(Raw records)
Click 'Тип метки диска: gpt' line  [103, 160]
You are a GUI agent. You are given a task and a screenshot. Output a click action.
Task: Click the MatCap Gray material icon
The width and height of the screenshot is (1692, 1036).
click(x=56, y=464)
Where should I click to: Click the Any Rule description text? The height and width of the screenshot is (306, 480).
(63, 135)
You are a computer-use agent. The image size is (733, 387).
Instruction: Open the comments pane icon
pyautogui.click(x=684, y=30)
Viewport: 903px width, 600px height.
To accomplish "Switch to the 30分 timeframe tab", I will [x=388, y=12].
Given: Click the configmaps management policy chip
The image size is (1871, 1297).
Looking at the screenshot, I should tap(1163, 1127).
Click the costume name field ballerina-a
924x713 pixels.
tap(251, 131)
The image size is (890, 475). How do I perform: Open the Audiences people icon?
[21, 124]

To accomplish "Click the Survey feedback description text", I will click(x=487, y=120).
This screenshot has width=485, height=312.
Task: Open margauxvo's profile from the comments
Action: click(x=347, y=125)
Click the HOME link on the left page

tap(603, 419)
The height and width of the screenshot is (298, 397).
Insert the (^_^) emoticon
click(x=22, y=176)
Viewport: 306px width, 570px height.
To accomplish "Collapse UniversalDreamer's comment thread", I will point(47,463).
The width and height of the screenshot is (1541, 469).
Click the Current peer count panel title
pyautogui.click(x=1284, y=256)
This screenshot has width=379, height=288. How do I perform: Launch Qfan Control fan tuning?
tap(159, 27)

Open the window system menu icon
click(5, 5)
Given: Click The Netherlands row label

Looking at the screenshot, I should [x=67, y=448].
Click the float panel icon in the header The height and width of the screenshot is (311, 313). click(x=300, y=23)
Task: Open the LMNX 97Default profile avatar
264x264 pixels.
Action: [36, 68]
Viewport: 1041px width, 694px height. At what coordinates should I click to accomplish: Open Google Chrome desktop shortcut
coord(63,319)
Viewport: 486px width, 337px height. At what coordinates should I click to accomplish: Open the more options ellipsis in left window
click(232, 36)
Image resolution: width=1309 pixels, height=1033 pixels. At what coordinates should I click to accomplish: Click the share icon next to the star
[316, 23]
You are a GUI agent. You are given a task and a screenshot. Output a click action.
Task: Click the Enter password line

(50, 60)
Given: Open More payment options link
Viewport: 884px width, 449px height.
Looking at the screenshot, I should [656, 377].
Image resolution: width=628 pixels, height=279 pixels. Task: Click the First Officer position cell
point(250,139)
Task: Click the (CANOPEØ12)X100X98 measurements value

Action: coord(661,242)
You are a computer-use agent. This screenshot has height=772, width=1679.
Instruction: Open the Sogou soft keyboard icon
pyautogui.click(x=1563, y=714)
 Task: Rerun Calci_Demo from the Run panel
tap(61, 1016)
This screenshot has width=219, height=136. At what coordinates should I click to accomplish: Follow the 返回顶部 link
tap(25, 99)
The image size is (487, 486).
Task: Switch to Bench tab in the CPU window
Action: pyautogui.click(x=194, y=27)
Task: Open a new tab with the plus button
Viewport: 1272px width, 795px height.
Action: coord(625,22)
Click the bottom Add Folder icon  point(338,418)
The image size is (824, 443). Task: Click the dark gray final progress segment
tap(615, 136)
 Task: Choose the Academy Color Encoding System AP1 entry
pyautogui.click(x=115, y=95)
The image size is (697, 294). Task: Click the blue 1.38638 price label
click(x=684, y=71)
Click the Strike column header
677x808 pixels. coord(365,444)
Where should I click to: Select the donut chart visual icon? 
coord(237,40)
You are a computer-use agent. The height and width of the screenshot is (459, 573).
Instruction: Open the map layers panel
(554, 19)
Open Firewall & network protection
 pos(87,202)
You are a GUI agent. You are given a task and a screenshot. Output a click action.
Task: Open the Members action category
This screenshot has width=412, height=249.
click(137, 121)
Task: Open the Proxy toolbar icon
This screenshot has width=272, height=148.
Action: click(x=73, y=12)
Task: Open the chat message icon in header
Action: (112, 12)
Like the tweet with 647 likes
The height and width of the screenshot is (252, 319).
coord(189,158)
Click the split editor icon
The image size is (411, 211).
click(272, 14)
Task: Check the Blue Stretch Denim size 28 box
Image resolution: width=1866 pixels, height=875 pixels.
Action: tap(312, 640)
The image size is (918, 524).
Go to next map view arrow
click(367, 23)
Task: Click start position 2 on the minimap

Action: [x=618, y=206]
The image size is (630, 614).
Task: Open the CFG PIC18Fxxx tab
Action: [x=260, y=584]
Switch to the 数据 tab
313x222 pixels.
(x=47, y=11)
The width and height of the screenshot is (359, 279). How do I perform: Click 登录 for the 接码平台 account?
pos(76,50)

→ **Instruction**:
Render all of the material above as a Markdown table with two columns, Row and Line. Put each line in its own row, numbered in order from 1, and leave out the blank lines.

→ **Solution to the exercise**:
| Row | Line |
|---|---|
| 1 | Click 'Тип метки диска: gpt' line  [103, 160] |
| 2 | You are a GUI agent. You are given a task and a screenshot. Output a click action. |
| 3 | Task: Click the MatCap Gray material icon |
| 4 | The width and height of the screenshot is (1692, 1036). |
| 5 | click(x=56, y=464) |
| 6 | Where should I click to: Click the Any Rule description text? The height and width of the screenshot is (306, 480). |
| 7 | (63, 135) |
| 8 | You are a computer-use agent. The image size is (733, 387). |
| 9 | Instruction: Open the comments pane icon |
| 10 | pyautogui.click(x=684, y=30) |
| 11 | Viewport: 903px width, 600px height. |
| 12 | To accomplish "Switch to the 30分 timeframe tab", I will [x=388, y=12]. |
| 13 | Given: Click the configmaps management policy chip |
| 14 | The image size is (1871, 1297). |
| 15 | Looking at the screenshot, I should tap(1163, 1127). |
| 16 | Click the costume name field ballerina-a |
| 17 | 924x713 pixels. |
| 18 | tap(251, 131) |
| 19 | The image size is (890, 475). How do I perform: Open the Audiences people icon? |
| 20 | [21, 124] |
| 21 | To accomplish "Click the Survey feedback description text", I will click(x=487, y=120). |
| 22 | This screenshot has width=485, height=312. |
| 23 | Task: Open margauxvo's profile from the comments |
| 24 | Action: click(x=347, y=125) |
| 25 | Click the HOME link on the left page |
| 26 | tap(603, 419) |
| 27 | The height and width of the screenshot is (298, 397). |
| 28 | Insert the (^_^) emoticon |
| 29 | click(x=22, y=176) |
| 30 | Viewport: 306px width, 570px height. |
| 31 | To accomplish "Collapse UniversalDreamer's comment thread", I will point(47,463). |
| 32 | The width and height of the screenshot is (1541, 469). |
| 33 | Click the Current peer count panel title |
| 34 | pyautogui.click(x=1284, y=256) |
| 35 | This screenshot has width=379, height=288. How do I perform: Launch Qfan Control fan tuning? |
| 36 | tap(159, 27) |
| 37 | Open the window system menu icon |
| 38 | click(5, 5) |
| 39 | Given: Click The Netherlands row label |
| 40 | Looking at the screenshot, I should [x=67, y=448]. |
| 41 | Click the float panel icon in the header The height and width of the screenshot is (311, 313). click(x=300, y=23) |
| 42 | Task: Open the LMNX 97Default profile avatar |
| 43 | 264x264 pixels. |
| 44 | Action: [36, 68] |
| 45 | Viewport: 1041px width, 694px height. At what coordinates should I click to accomplish: Open Google Chrome desktop shortcut |
| 46 | coord(63,319) |
| 47 | Viewport: 486px width, 337px height. At what coordinates should I click to accomplish: Open the more options ellipsis in left window |
| 48 | click(232, 36) |
| 49 | Image resolution: width=1309 pixels, height=1033 pixels. At what coordinates should I click to accomplish: Click the share icon next to the star |
| 50 | [316, 23] |
| 51 | You are a GUI agent. You are given a task and a screenshot. Output a click action. |
| 52 | Task: Click the Enter password line |
| 53 | (50, 60) |
| 54 | Given: Open More payment options link |
| 55 | Viewport: 884px width, 449px height. |
| 56 | Looking at the screenshot, I should [656, 377]. |
| 57 | Image resolution: width=628 pixels, height=279 pixels. Task: Click the First Officer position cell |
| 58 | point(250,139) |
| 59 | Task: Click the (CANOPEØ12)X100X98 measurements value |
| 60 | Action: coord(661,242) |
| 61 | You are a computer-use agent. This screenshot has height=772, width=1679. |
| 62 | Instruction: Open the Sogou soft keyboard icon |
| 63 | pyautogui.click(x=1563, y=714) |
| 64 |  Task: Rerun Calci_Demo from the Run panel |
| 65 | tap(61, 1016) |
| 66 | This screenshot has width=219, height=136. At what coordinates should I click to accomplish: Follow the 返回顶部 link |
| 67 | tap(25, 99) |
| 68 | The image size is (487, 486). |
| 69 | Task: Switch to Bench tab in the CPU window |
| 70 | Action: pyautogui.click(x=194, y=27) |
| 71 | Task: Open a new tab with the plus button |
| 72 | Viewport: 1272px width, 795px height. |
| 73 | Action: coord(625,22) |
| 74 | Click the bottom Add Folder icon  point(338,418) |
| 75 | The image size is (824, 443). Task: Click the dark gray final progress segment |
| 76 | tap(615, 136) |
| 77 |  Task: Choose the Academy Color Encoding System AP1 entry |
| 78 | pyautogui.click(x=115, y=95) |
| 79 | The image size is (697, 294). Task: Click the blue 1.38638 price label |
| 80 | click(x=684, y=71) |
| 81 | Click the Strike column header |
| 82 | 677x808 pixels. coord(365,444) |
| 83 | Where should I click to: Select the donut chart visual icon?  |
| 84 | coord(237,40) |
| 85 | You are a computer-use agent. The height and width of the screenshot is (459, 573). |
| 86 | Instruction: Open the map layers panel |
| 87 | (554, 19) |
| 88 | Open Firewall & network protection |
| 89 |  pos(87,202) |
| 90 | You are a GUI agent. You are given a task and a screenshot. Output a click action. |
| 91 | Task: Open the Members action category |
| 92 | This screenshot has width=412, height=249. |
| 93 | click(137, 121) |
| 94 | Task: Open the Proxy toolbar icon |
| 95 | This screenshot has width=272, height=148. |
| 96 | Action: click(x=73, y=12) |
| 97 | Task: Open the chat message icon in header |
| 98 | Action: (112, 12) |
| 99 | Like the tweet with 647 likes |
| 100 | The height and width of the screenshot is (252, 319). |
| 101 | coord(189,158) |
| 102 | Click the split editor icon |
| 103 | The image size is (411, 211). |
| 104 | click(272, 14) |
| 105 | Task: Check the Blue Stretch Denim size 28 box |
| 106 | Image resolution: width=1866 pixels, height=875 pixels. |
| 107 | Action: tap(312, 640) |
| 108 | The image size is (918, 524). |
| 109 | Go to next map view arrow |
| 110 | click(367, 23) |
| 111 | Task: Click start position 2 on the minimap |
| 112 | Action: [x=618, y=206] |
| 113 | The image size is (630, 614). |
| 114 | Task: Open the CFG PIC18Fxxx tab |
| 115 | Action: [x=260, y=584] |
| 116 | Switch to the 数据 tab |
| 117 | 313x222 pixels. |
| 118 | (x=47, y=11) |
| 119 | The width and height of the screenshot is (359, 279). How do I perform: Click 登录 for the 接码平台 account? |
| 120 | pos(76,50) |